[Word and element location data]
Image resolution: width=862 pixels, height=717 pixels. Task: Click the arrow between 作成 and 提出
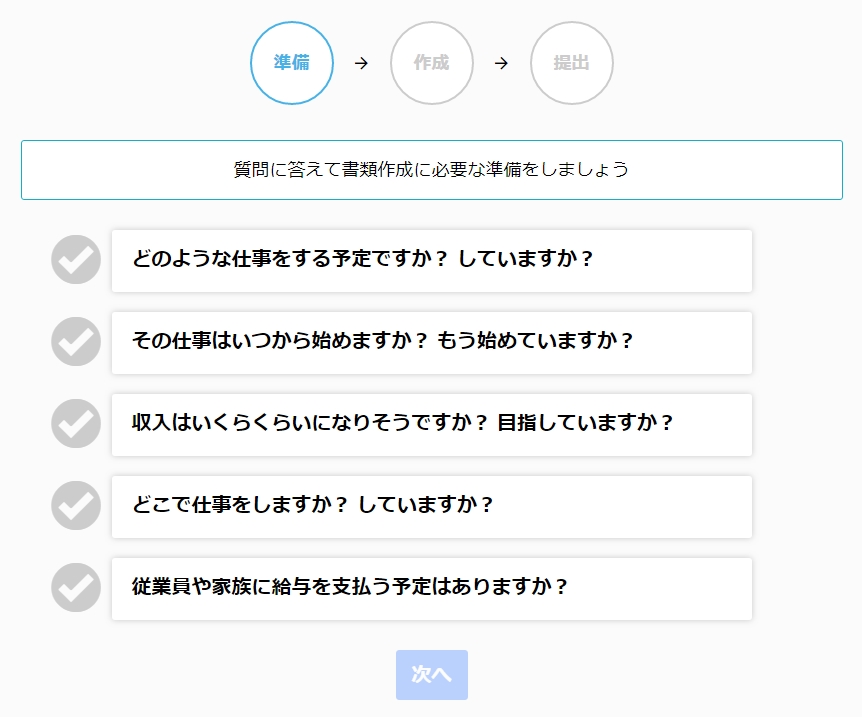(501, 63)
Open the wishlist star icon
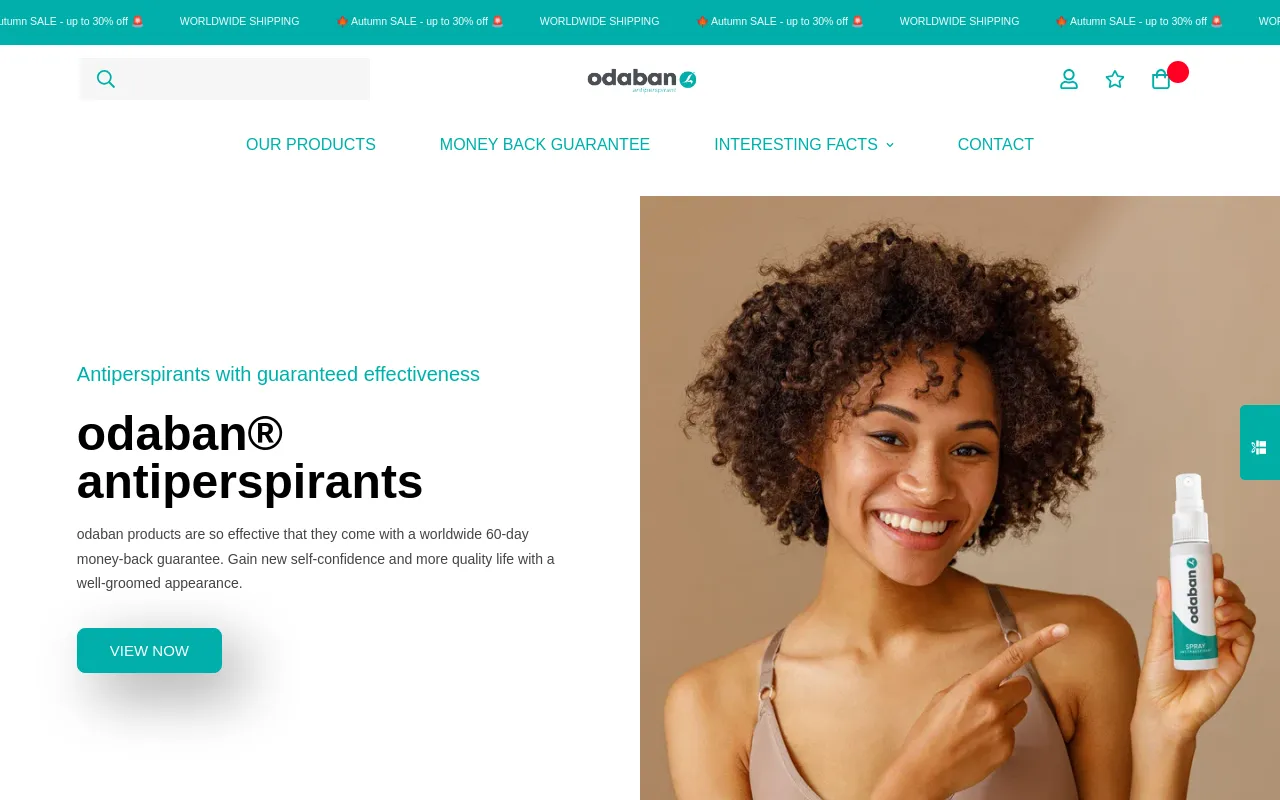Screen dimensions: 1280x800 1115,79
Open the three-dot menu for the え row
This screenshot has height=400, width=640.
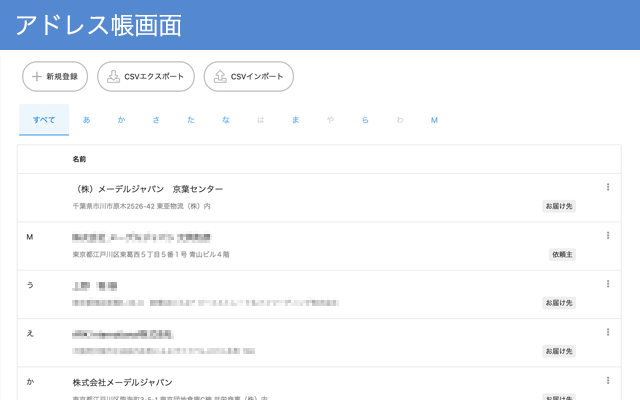tap(607, 332)
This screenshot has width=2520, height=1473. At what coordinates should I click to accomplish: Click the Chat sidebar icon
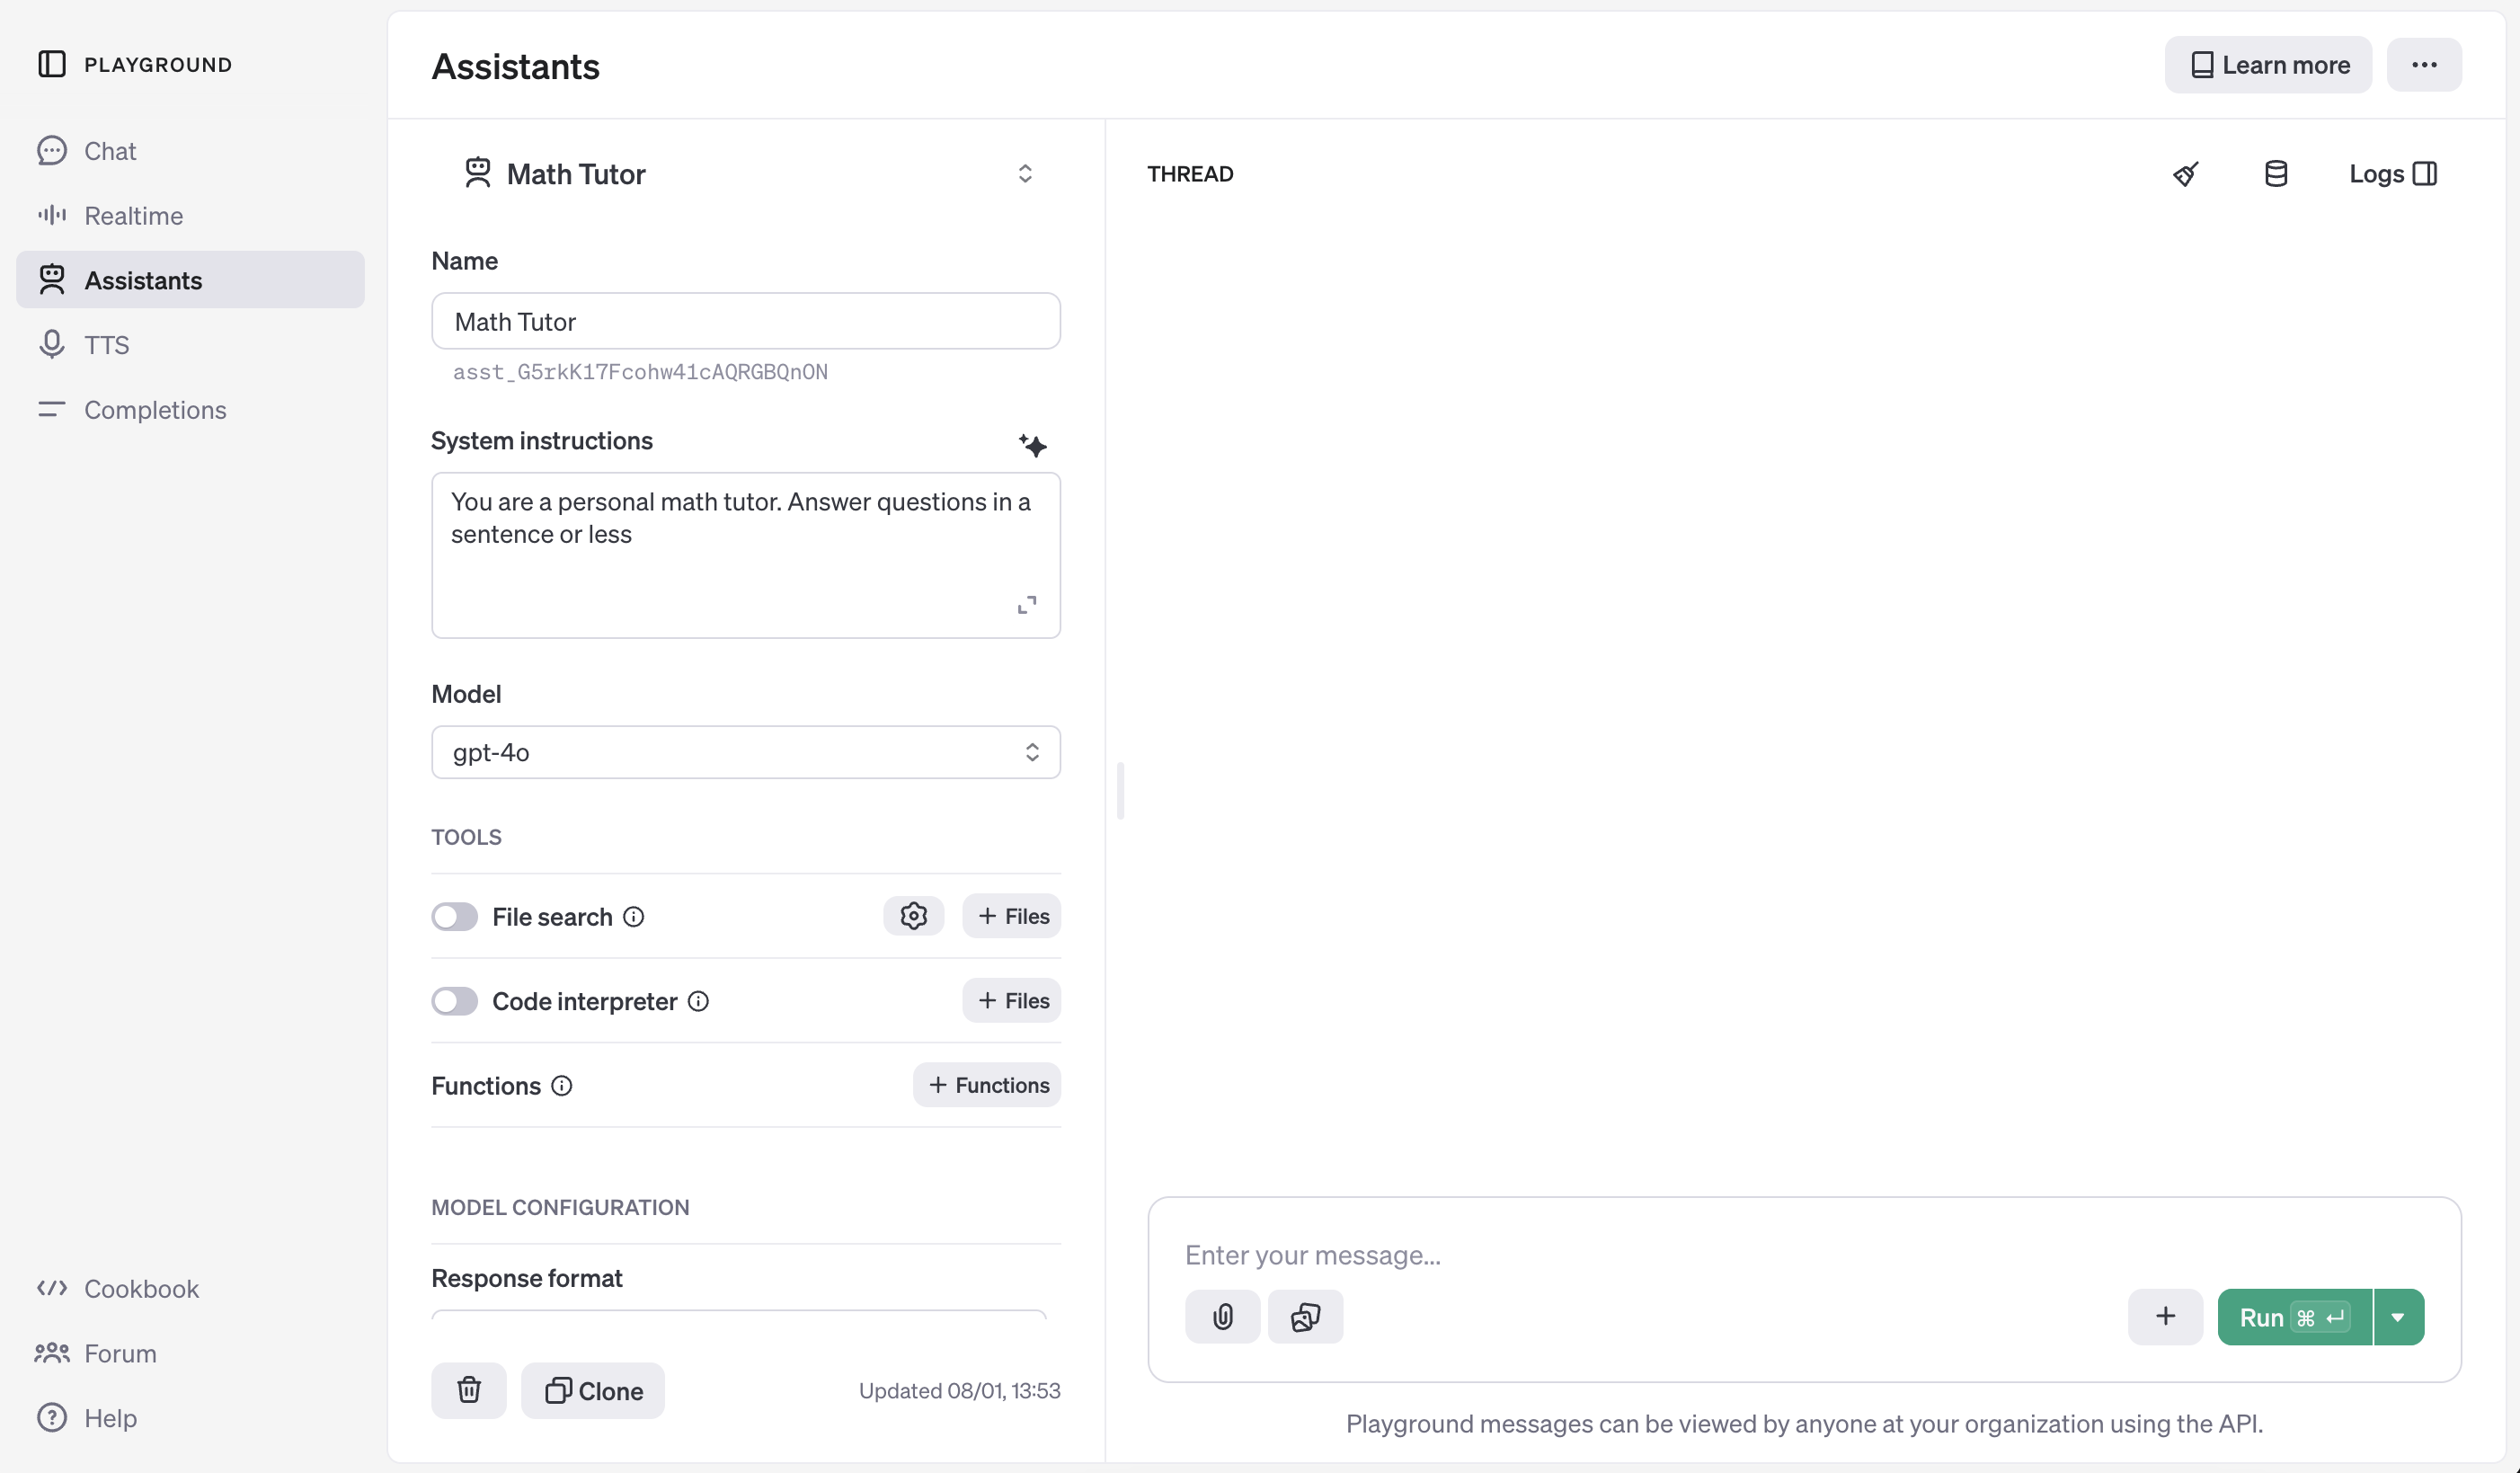click(x=51, y=151)
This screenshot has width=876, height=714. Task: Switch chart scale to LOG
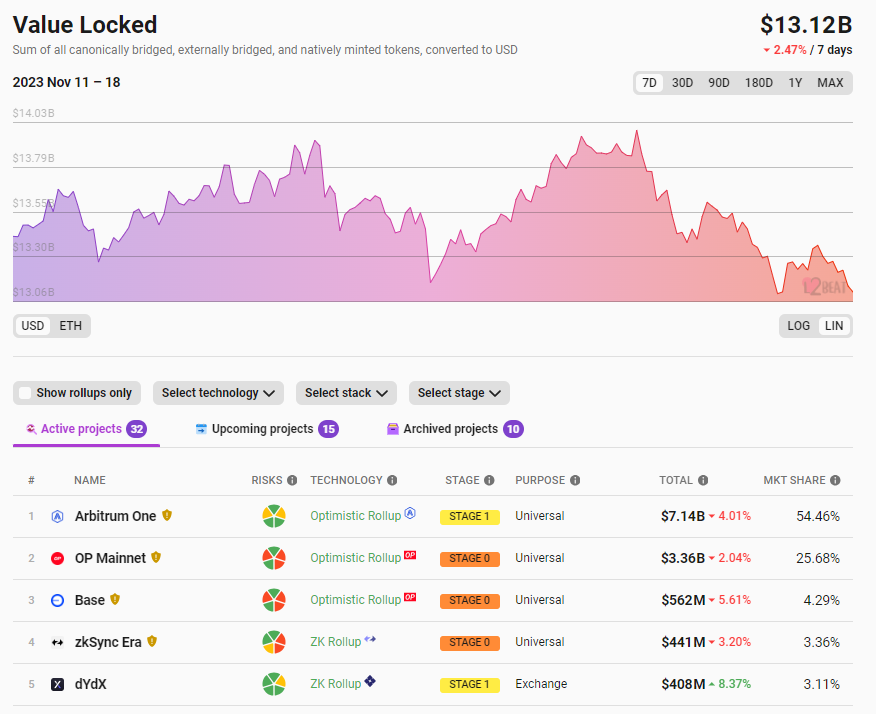coord(799,326)
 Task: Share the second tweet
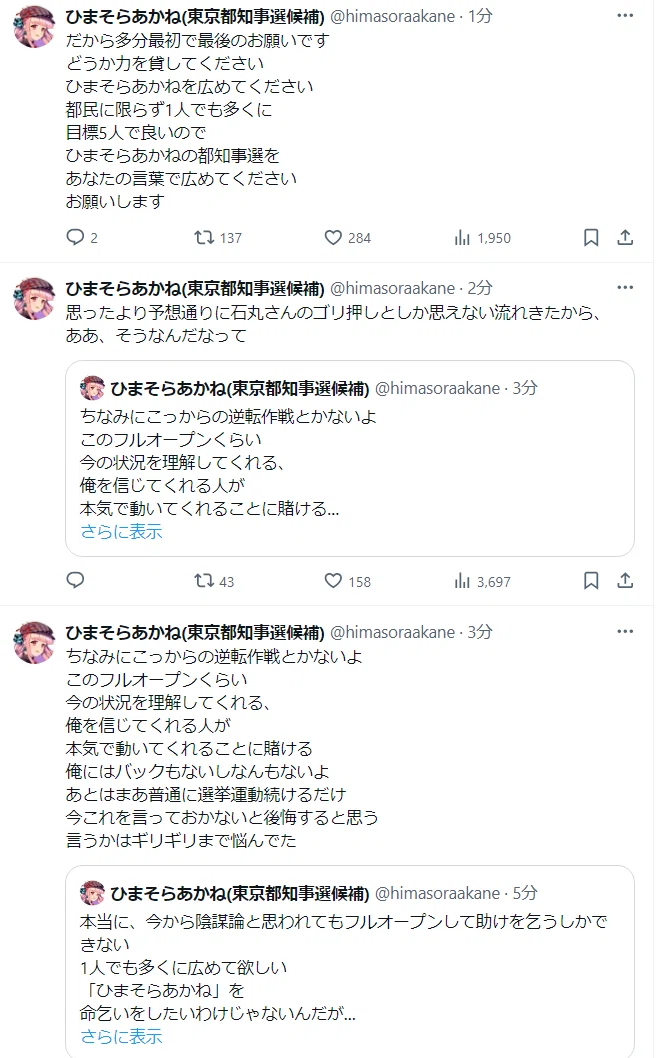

Problem to solve >> List every row above that contains the word "Task", copying each of those rows in full. The match is case-sensitive.

Solution below >>
Image resolution: width=862 pixels, height=717 pixels. Task: Click the arrow between 作成 and 提出
This screenshot has width=876, height=714. Task: Switch chart scale to LOG
 Task: Share the second tweet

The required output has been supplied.